The Leading Onboarding Platforms for SaaS in 2023

The Leading Onboarding Platforms for SaaS in 2021

If your SaaS company is starting to see some traction, you’ve probably considered working with an onboarding platform in order to reduce Time To Value (TTV) for your users.

That’s a good idea. The more you can educate your customers, and the sooner they reach the “AHA Moment,” the higher your activation and retention rates will rise, and the more money you will make.

That’s right: the key to recurring revenue in the SaaS world is intelligent onboarding.

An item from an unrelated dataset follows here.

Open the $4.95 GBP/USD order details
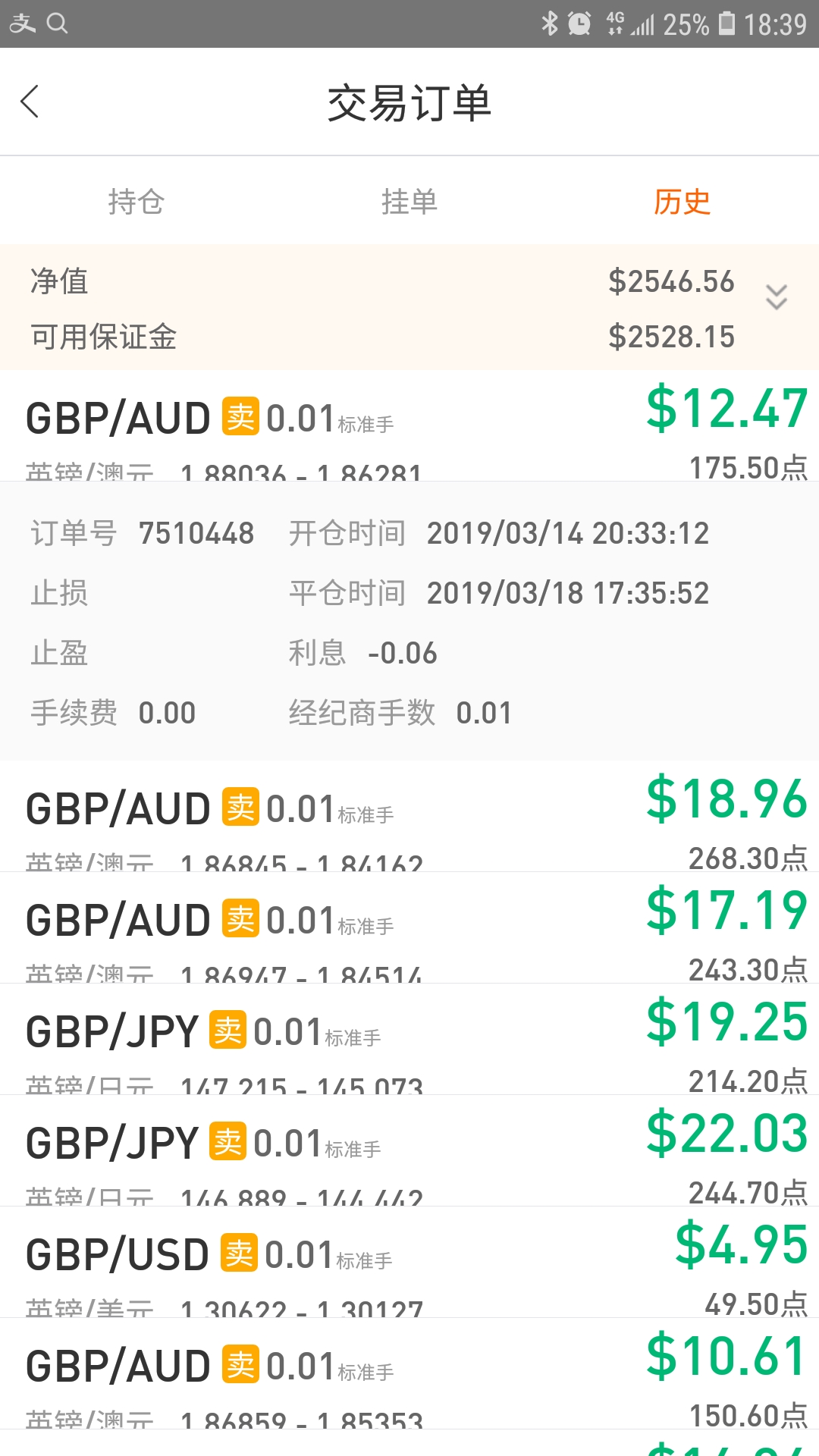Viewport: 819px width, 1456px height. coord(410,1262)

But the million-dollar question is: which onboarding platform should you choose?

TL;DR

  • If your onboarding platform doesn’t segment your users, their experience will be generic and boring.
  • A welcome screen is an opportunity to learn more about your users and serve them an interactive walkthrough that matches their use case.
  • Your walkthrough needs to be interactive. This means that you can’t give the same generic, top-down product tour to all users.
  • Use analytics to improve your onboarding experience over time and optimize for activation.
  • Make sure your chosen onboarding platform is code-free.
  • The best onboarding platform on the market is Userpilot, which allows you to create beautiful onboarding experiences that are customized to each use case without code.
  • Other solid choices include Appcues, Pendo, Chameleon and Intercom.

What is an onboarding platform?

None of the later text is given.